Temiz Hava Hakkı Platformu (THHP), kuruluşunun 10. yılında İstanbul'un hava kirliliği hakkında çarpıcı değerlendirmelerde bulundu.
Uzmanlar, Partikül Madde (PM) kirliliği açısından İstanbul'un soluduğu havanın, Dünya Sağlık Örgütü (DSÖ) tarafından belirlenen güvenli değerlerin 2.5 katı kadar kirli olduğunu açıkladı.
THHP Koordinatörü ve Çevre Mühendisi Deniz Gümüşel, ulusal mevzuata göre İstanbul'daki kirlilik seviyesinin sınır değerlerin altında göründüğünü, ancak bu farkın giderilmesi gerektiğini vurguladı.

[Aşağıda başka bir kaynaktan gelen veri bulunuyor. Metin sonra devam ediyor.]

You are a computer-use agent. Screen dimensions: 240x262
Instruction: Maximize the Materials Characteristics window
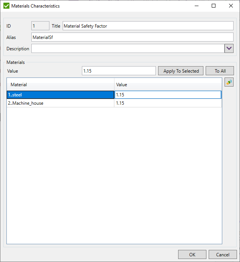tap(214, 6)
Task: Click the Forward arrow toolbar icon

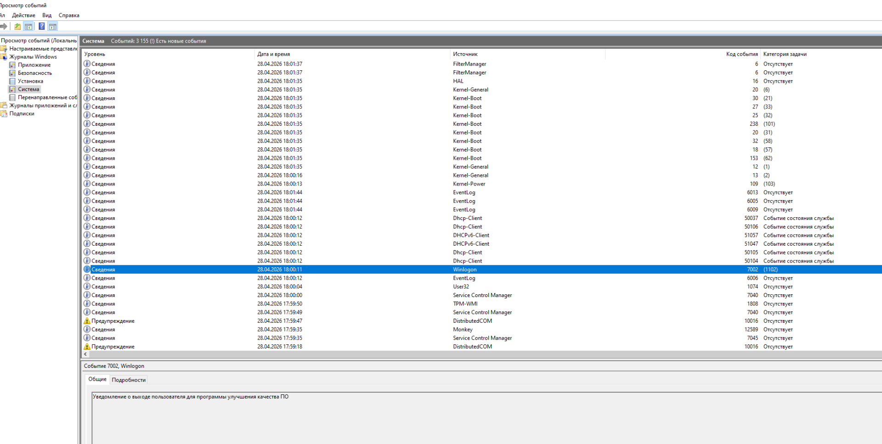Action: (4, 26)
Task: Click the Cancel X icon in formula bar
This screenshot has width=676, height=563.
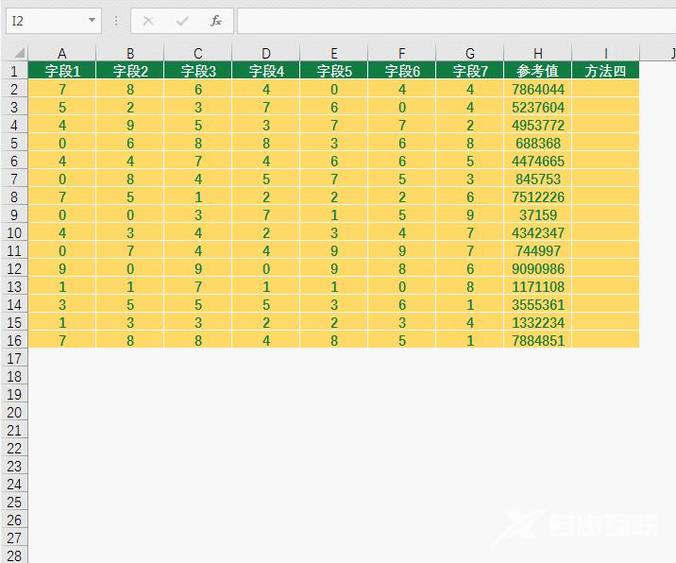Action: tap(148, 21)
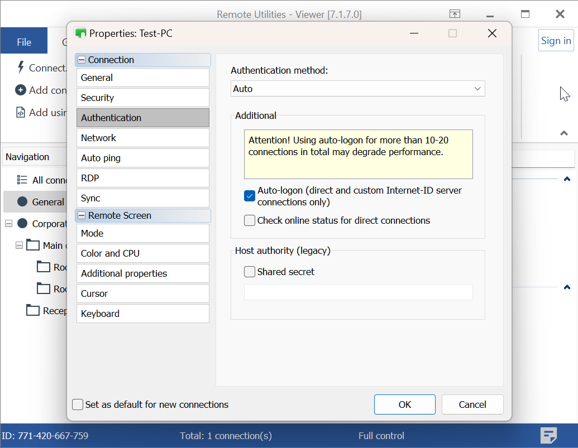Switch to the Color and CPU page
578x448 pixels.
coord(142,253)
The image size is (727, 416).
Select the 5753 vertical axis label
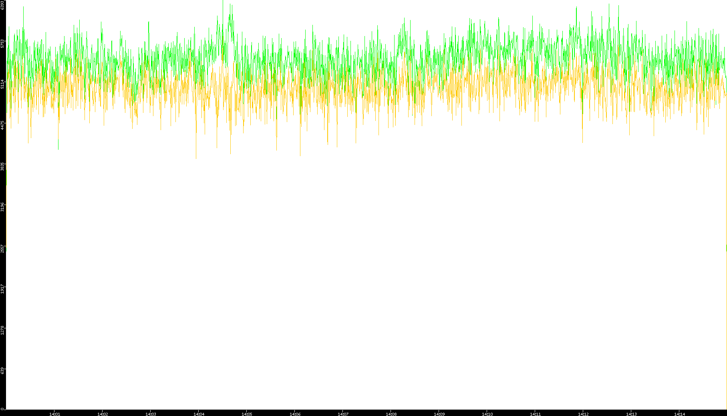coord(3,43)
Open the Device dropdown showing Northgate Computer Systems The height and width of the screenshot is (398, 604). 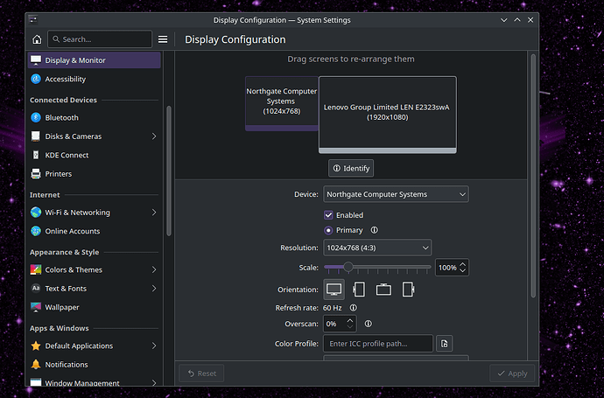(x=396, y=194)
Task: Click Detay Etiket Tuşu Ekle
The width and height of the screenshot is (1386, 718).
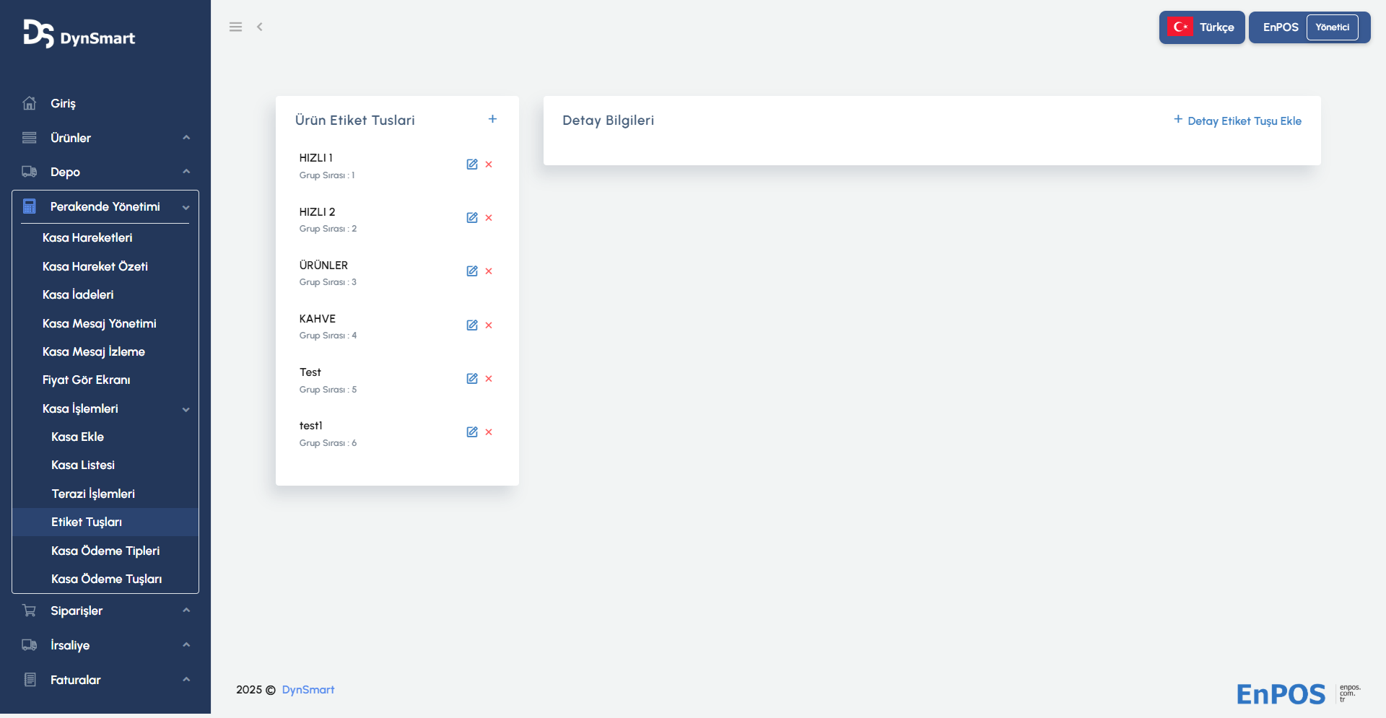Action: point(1237,121)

KİRLİLİĞİN KAYNAĞI: TRAFİK, SANAYİ VE MADEN OCAKLARI
Çevre Mühendisi Dr. Ozan Devrim Yay, İstanbul genelinde hava kalitesinin ne iyileştiğini ne de kötüleştiğini ancak bölgesel farklılıkların çok belirgin olduğunu ifade etti. Kirliliğin başlıca kaynakları ve en kirli bölgeler şu şekilde sıralandı:
Trafik Yoğunluğu: D-100 karayolları çevresindeki alanlar, Göztepe, Aksaray ve Kağıthane gibi trafiğin yoğun olduğu bölgelerde hava kirliliği yüksek seviyelerde.
Sanayi ve Maden İşletmeleri: Sultangazi, Cebeci taş ocakları ve maden işletmeleri nedeniyle sürekli olarak hava kirliliğine maruz kalıyor. Sultangazi'deki istasyonların büyük bir kısmı en kirli 10 istasyon arasında yer aldı.
Nüfus Yoğunluğu: Bağcılar ve Esenyurt gibi nüfus yoğunluğunun yüksek olduğu ilçelerde de partikül madde kirliliği belirgin bir şekilde görülüyor.
Dr. Yay, mevzuat açısından sınır değerde olan İstanbul'un havasının, DSÖ standartlarına göre ciddi sağlık tehditleri oluşturduğunu yineledi.
Uzmanlar ayrıca bu yaz yaşanan orman yangınlarının, partikül madde kirliliğini artırarak hava kalitesini olumsuz yönde etkilediğini belirtti.
THHP, halk sağlığının korunması için Türkiye'deki hava kirliliği limit değerlerinin acilen DSÖ standartlarına çekilmesi gerektiğini talep etti.